- [What is required]:
Please mark each statement yes or no according to the article on OPEC's 2021 outlook, and quote exactly the words from the article that decide it. (a) Barkindo gave his remarks at the 6th Iranian Petroleum and Energy Club Congress and Exhibition Videoconference. (b) OPEC expects the global economy to grow by about 5.9 per cent in 2021. (c) Global primary energy demand is forecast to rise by 25 per cent in the period to 2045.

- [Text shown]:

+-------+

By Obas Esiedesa
The Secretary General of Organisation of Petroleum Exporting Countries (OPEC), Dr. Muhammad Barkindo as expressed optimism that 2021 will be a good year for oil producers, even as Brent crude oil traded at $56.07.
Barkindo who spoke on Tuesday at 6th Iranian Petroleum and Energy Club Congress and Exhibition Videoconference, said the international oil market situation would have been worse but for the intervention of OPEC and its allies.
He stated: “All OPEC and non-OPEC participants can be proud of what we have done – together – in the face of an unparalleled crisis. World leaders and energy stakeholders everywhere have commended our commitments and achievements. They continue to look to us in the face of calamity.
“Without our base in place, the situation would certainly have been far worse. We continue in our labours, adjusting our decisions month-by-month to ensure energy security during the fragile period still facing the market in the coming months as the world fiercely battles to wrestle this mortal enemy – COVID-19 – to the ground.
“A bright spot has come with the start of immunizations, but rapidly increasing infection rates and faster-spreading strains of the virus are likely to drag on the strong recovery this year. Nonetheless, we do believe that the worst is over!”.
Barkindo, a former Group Managing Director of the Nigerian National Petroleum Corporation, NNPC, explained that OPEC and its allies took the Covid-19 impact into consideration when projections and planning were made for 2021.
According to him, “Our predicted oil demand for 2021 stayed unchanged from the previous month in our January Monthly Oil Market Report, rising by 5.9 mb/d to average 95.9 mb/d. Meanwhile, growth was revised slightly higher for 2020 to a decline of 9.8 mb/d to average 90 mb/d — an unprecedented overall decline of about 10 per cent. OECD Americas displayed poorer performance than expected over 2020, especially the US, while China and India saw better-than-expected figures due to stronger gasoline and petrochemical feedstock requirements.
“With the market currently switching into backwardation, we are hopeful that 2021 will be a good year. In fact, we see the global economy growing by about 4.4 per cent, which is a big leap from the minus 4.1 per cent witnessed in 2020, which will have a positive knock-on effect on oil consumption.
“It is equally important to examine the long-term, post-COVID outlook for the industry, thus I will presently turn to this topic. Indeed, despite what some naysayers put forth, we see a bright future for our industry.
“In our most recent World Oil Outlook for 2020, launched in October of last year, we incorporated the effects of the pandemic as much as possible. As stated in the WOO, “The pandemic’s impact and resulting containment efforts precipitated one of the most tumultuous periods in the history of oil.”
He noted that “despite the large drop in 2020 and the resulting scramble by the industry to cope with massive losses of up to 30 per cent of oil demand in April — the sharpest downturn in living memory — we are optimistic about the future. In fact, global primary energy demand is forecast to continue growing in the medium and long term, rising by a substantial 25 per cent in the period to 2045”.

+-------+

- [Provided material]:
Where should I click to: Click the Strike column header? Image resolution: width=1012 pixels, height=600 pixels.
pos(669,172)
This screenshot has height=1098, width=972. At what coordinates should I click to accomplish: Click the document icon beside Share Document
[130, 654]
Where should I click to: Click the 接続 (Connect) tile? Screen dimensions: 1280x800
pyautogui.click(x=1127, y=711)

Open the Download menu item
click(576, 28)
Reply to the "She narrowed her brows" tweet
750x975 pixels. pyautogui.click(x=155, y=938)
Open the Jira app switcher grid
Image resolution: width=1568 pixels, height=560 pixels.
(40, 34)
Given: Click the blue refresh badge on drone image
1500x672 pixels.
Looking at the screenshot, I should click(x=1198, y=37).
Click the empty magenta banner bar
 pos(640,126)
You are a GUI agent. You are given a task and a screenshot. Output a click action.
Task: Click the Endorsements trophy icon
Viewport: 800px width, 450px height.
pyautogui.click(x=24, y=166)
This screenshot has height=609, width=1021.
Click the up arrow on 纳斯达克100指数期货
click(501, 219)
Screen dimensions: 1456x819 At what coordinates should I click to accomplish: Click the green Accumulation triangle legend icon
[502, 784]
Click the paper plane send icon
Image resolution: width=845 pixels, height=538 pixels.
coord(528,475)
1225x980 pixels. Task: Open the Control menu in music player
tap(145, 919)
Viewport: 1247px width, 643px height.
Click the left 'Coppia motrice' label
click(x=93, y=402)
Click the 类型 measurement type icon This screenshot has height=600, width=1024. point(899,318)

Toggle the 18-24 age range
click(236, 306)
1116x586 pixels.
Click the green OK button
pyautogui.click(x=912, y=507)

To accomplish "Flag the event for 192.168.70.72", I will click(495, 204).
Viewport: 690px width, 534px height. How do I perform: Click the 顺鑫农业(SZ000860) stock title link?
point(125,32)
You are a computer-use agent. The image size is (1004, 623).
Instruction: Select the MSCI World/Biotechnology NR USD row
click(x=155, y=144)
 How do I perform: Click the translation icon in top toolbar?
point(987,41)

+-------+

- [Exercise answer]:
(a) Yes: "spoke on Tuesday at 6th Iranian Petroleum and Energy Club Congress and Exhibition Videoconference"
(b) No: "we see the global economy growing by about 4.4 per cent"
(c) Yes: "rising by a substantial 25 per cent in the period to 2045"